New Mexico-based Virgin Galactic, which now expects to fly its first paying customers in 2013, was told by the U.S. government that the company may fly non-U.S. citizens to the edge of space without first obtaining an export license from the State Department.
Virgin Galactic asked “that their operations be removed from the scope of the International Traffic in Arms Regulations (ITAR),” Mark Sundahl, an associate professor of law at Cleveland State University in Ohio, told Space News in an April 10 phone interview. Early this year, the State Department announced “a favorable EAR99 ruling, which means that [Virgin Galactic’s] operations will not be ITAR-controlled.”

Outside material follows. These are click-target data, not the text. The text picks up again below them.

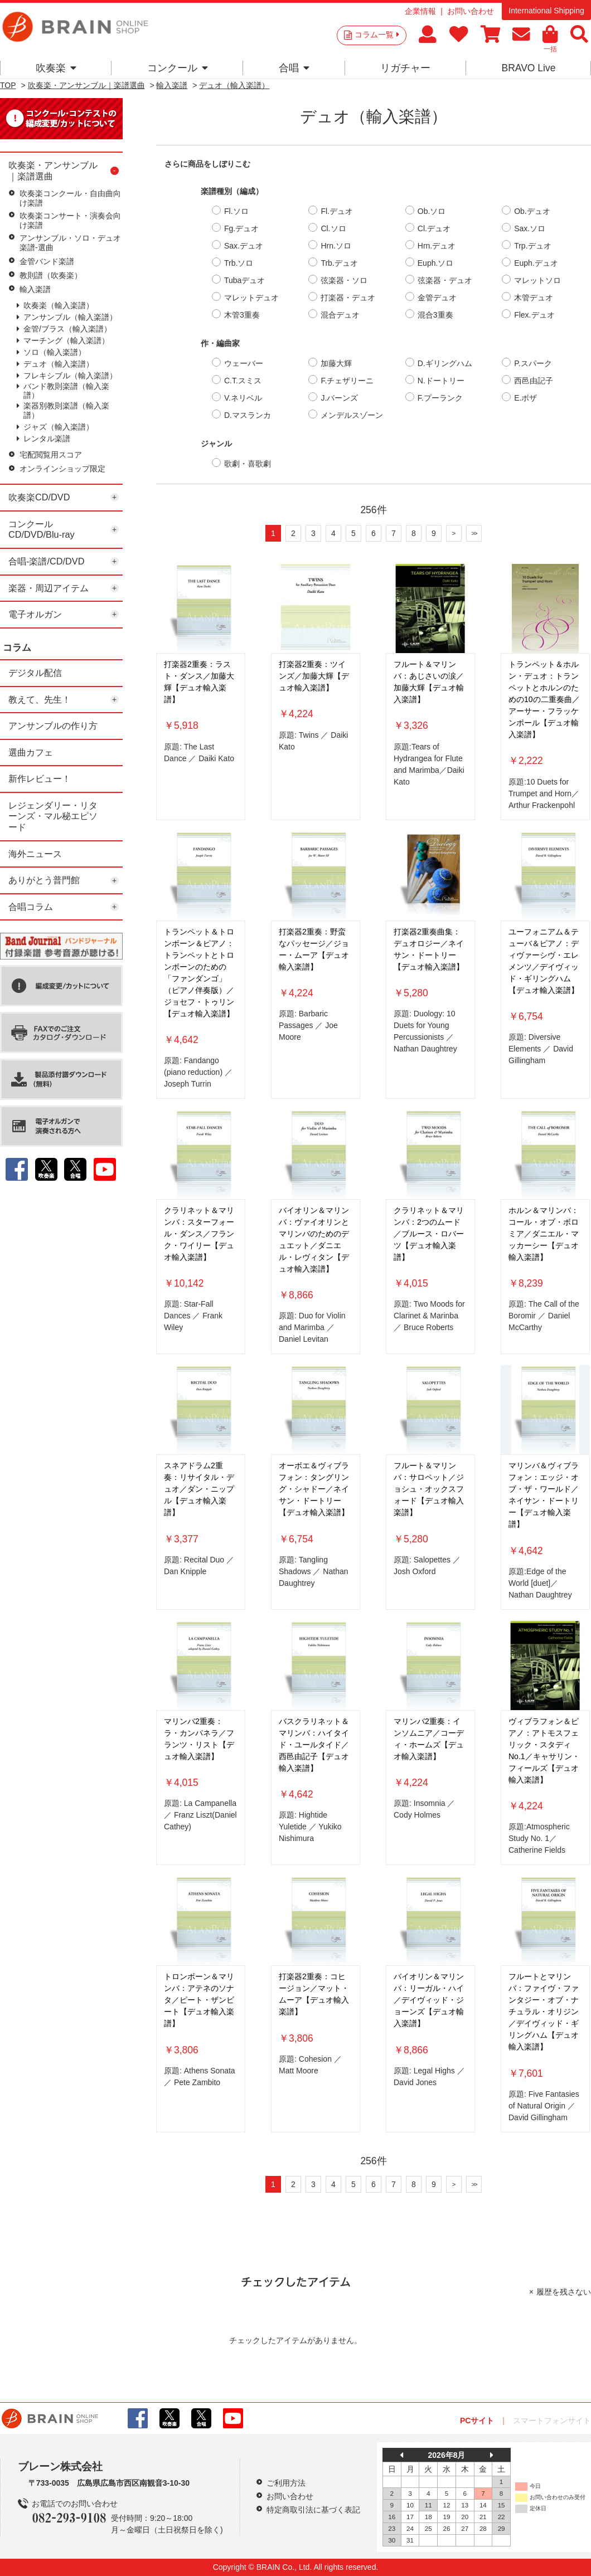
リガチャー (405, 68)
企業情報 (420, 11)
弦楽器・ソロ (344, 280)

Virgin’s flight hardware, Sundahl added, would remain under export control. However, he said the determination was, on the whole, “good news for Virgin Galactic and the entire space tourism industry.”
Sundahl said that without this determination from State, allowing a non-U.S. citizen to ride in a Virgin spacecraft — or even training a non-U.S. citizen to do so — would legally have been an export activity that required federal approval. The time it takes to obtain an export license varies, but several months is a reasonable estimate, said Sundahl, who specializes in international commerce and space law.
Some very good news for Virgin Galactic and all of its other U.S.-based competitors. I guess Richard Branson and family will be able to fly on his company’s spaceship without dealing with ITAR.